Icha-bod…. Icha-bod…. Icha-bod….
No piece of Halloween-themed cinema made a more significant impression on me than the animated 1949 Walt Disney rendition of "Sleepy Hollow," and I am not sure if there is anyone else, of any age, who is any different. The fact that I grew up in a place very similar to upstate New York might contribute to this, however– a sleepy town very much like the hollow in the story, full of hill top cemeteries and winding wooded roads. I recall bits and pieces of the first three quarters of the movie, but only vaguely; the school teacher walking into town with his face in a book; holding an apple; attending a party…but the last quarter of the story, like most people I imagine, has been seared into my memory, scene for scene– the hollow closing in on him, the frogs and crickets chirping his name, the broken reeds moaning, cat-tails bouncing on a log in the wind, masquerading as an approaching horse. Tension and paranoia building and climbing, until at last the man snaps, begins to laugh it off– and is at once chased down by the old headless king of maniacal laughter. To the bridge! To the bridge! Almost, almost, but not quite…and so, for the first time in the history of children’s cinema as I know it, the main protagonist bites the big one in the final act, and the secondary villain marries the heiress. The end.

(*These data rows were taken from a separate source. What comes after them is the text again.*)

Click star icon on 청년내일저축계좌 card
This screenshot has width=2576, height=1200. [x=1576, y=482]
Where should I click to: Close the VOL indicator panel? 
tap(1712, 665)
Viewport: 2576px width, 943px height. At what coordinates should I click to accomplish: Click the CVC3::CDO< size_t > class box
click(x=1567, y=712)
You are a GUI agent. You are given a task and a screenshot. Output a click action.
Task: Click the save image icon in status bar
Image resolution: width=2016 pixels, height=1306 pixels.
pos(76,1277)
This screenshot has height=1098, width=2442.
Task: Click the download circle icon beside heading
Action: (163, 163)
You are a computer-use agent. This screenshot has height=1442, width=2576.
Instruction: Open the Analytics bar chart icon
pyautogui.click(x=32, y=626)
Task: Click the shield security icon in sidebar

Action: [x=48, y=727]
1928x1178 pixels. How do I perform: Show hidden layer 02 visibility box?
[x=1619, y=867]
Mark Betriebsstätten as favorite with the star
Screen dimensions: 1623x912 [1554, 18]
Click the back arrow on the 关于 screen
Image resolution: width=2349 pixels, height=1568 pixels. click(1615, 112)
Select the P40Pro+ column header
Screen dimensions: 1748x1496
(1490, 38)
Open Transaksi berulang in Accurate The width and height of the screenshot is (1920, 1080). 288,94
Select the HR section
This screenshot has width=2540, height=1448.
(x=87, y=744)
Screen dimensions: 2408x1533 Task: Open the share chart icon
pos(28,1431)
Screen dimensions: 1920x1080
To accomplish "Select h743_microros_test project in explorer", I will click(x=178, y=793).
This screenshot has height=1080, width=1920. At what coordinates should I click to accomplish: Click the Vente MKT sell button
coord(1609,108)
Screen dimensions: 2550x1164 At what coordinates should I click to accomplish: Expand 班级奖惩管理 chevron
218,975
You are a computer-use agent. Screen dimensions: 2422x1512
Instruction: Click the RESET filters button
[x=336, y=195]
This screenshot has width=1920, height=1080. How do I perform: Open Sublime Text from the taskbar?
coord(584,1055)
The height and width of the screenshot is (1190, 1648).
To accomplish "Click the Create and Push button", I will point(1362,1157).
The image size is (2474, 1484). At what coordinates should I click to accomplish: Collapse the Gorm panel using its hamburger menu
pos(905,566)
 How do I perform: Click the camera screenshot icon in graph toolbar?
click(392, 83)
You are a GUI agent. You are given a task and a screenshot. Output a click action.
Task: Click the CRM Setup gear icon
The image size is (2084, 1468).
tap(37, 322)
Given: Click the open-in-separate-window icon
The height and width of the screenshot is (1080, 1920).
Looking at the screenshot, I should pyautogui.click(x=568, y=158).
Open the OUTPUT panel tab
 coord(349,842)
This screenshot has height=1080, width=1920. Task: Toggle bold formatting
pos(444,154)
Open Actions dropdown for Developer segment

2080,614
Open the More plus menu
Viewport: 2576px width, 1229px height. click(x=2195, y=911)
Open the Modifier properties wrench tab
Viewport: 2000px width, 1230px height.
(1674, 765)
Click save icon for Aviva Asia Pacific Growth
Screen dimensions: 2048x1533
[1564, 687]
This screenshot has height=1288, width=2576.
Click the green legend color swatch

The "WTF" reaction that this generated in me as a child, I think, is what committed the tale so strongly to memory. That, of course, and the visuals, which are unusually creative, detailed, and brilliant. The story itself is also old. Very old. Although it was originally written in the late 1800s, it’s actually set in the late 1700s, making it the oldest celebrated american halloween story in existence. History is a vital part of any ghost story– as how can there be a ghost, if there was not a "long ago" from whence the ghost came? And the ghost of sleepy hollow, from a "long ago" in an already "long ago" has particular resonance. In the original story the ghost was said to be that of a german-british soldier, who had his head taken off in the revolutionary war by a stray cannon ball. Unlike renditions since, the original actually had no headless horseman in it. Ichabod simply set off for home, and never made it, and no one knew why. It’s alluded that the man with whom Ichabod was competing for the affections of a lady with; the one who marries her in the end; is, in fact, responsible for killing Ichabod on the trail and hiding his body, while blaming it on the ghost. This seems far more likely, practically speaking, and makes the story less about a ghost, and more about a rivalry with a dash of mystery, only loosely connected to a ghost, in that it’s used as a scapegoat.
But the legend, rather than the story, is much more palatable and enduring. It is about primal fear– fear of the darkness, and the unknown– and worse still, the fear that our fear of the unknown is, in fact, a valid one. That not only could there be something terrible and ghastly and menacing out there in the dark, but that there actually is something terrible and ghastly and menacing out there in the dark. If you’ve ever walked a trail through the woods at night; or down a long hallway, with the faintest light on the horizon with which to cling to, while all around you fingers of uncertainty and shade grope at you, you know the feeling very well. This, like all brilliant things that strike with cleavers of simplicity, is what makes the story so memorable.